I am getting a lot of paint on - I've got many fences to get set up right and I have nice fence for the farm and have ordered some more (with barb wire top) for the lumber mill. The structures are in their final spots I except for the Church. Tons of work yet to go !! And piles of details to go in everywhere except the finished dioramas that are now in nicely - Cheers - Steve


----------



## Steve441 (Nov 24, 2010)

*Close-ups of Downtown*

I have included the "Sleaze Factor" with my street walkers (some very scantily attired) bikers and thugs.


----------



## rwslater (Oct 25, 2017)

The details are coming along nicely Steve.

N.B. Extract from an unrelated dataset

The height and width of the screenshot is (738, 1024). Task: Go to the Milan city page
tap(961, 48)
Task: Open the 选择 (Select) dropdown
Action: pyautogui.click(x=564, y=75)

Every town needs there interesting people.

Robert


----------



## cid (Jul 3, 2014)

Well, Steve, I think the whole layout is just great! Much work and many, many details, overall a very attention grabbing effect! Kudos!


----------



## Nikola (Jun 11, 2012)

It is terrific. Great details and all are conversation starters, for sure!


----------



## 89Suburban (Jan 4, 2017)

Looking great!!!


----------



## Magic (Jan 28, 2014)

Agree with all the above, some interesting ideas you've had so far.
Great work, keep it up.

Magic


----------



## Steve441 (Nov 24, 2010)

*Another Tiny Diorama*

Hi Guys and Thanks for the Kind Words !! It inspires me to go on. As an old guy I have problems leaning in over the layout to do detail work so when I was working on the Service Station that is sort of in the middle of the layout I realized I had to do it as a diorama on a sheet of plastic. I cut away the sheet of plaster clothe that I had put down and burnished down the foam to the right height with a leather working tool pictured that works great for shaping foam - It's $20. and a great tool. Started up a mini diorama of the station as you can see the fences are looking good - Tons of work to go - Cheers - Steve


----------



## Steve441 (Nov 24, 2010)

*Pics*

Hi - Here are the pics - I am going to try to weather the structure while I have it on the workbench - We will see - Cheers - Steve


----------



## rwslater (Oct 25, 2017)

Hi Steve, Looking good I find it so much easier to work at the desk detailing buildings. That looks like a nifty tool, might need to get one if I ever finish the track work. The service station is looking good.

Robert


----------



## Steve441 (Nov 24, 2010)

*Deans Garage*

Thanks Robert - Nice little wooden kit came out OK when I got some details in - I did weather it a bit. It's going to drop into the layout nicely without any backbreaking work. More pix of the final set-up of this building in the layout to come - Cheers - Steve

Don't forget the close-up of the camera shows all the flaws but I am an old guy and can barely see some of these details when I am working on a scene !! Cheers !!


----------



## Steve441 (Nov 24, 2010)

*Deans Garage*

Dropped it in with "Smooth It" to finish the edges and then a little paint Probably needs a touch up and then I will move along to the next scene - Cheers - Steve


----------



## Steve441 (Nov 24, 2010)

*Cemetary*

Working on the cemetery and got the fence in - I have 15 gravestones and a funeral scene with priest, cross-bearer, mourners etc. I had to place the fence so I can read the sign so its right at the front of the layout. Cheers - Steve


----------



## Nikola (Jun 11, 2012)

You are doing a lot of really cool things!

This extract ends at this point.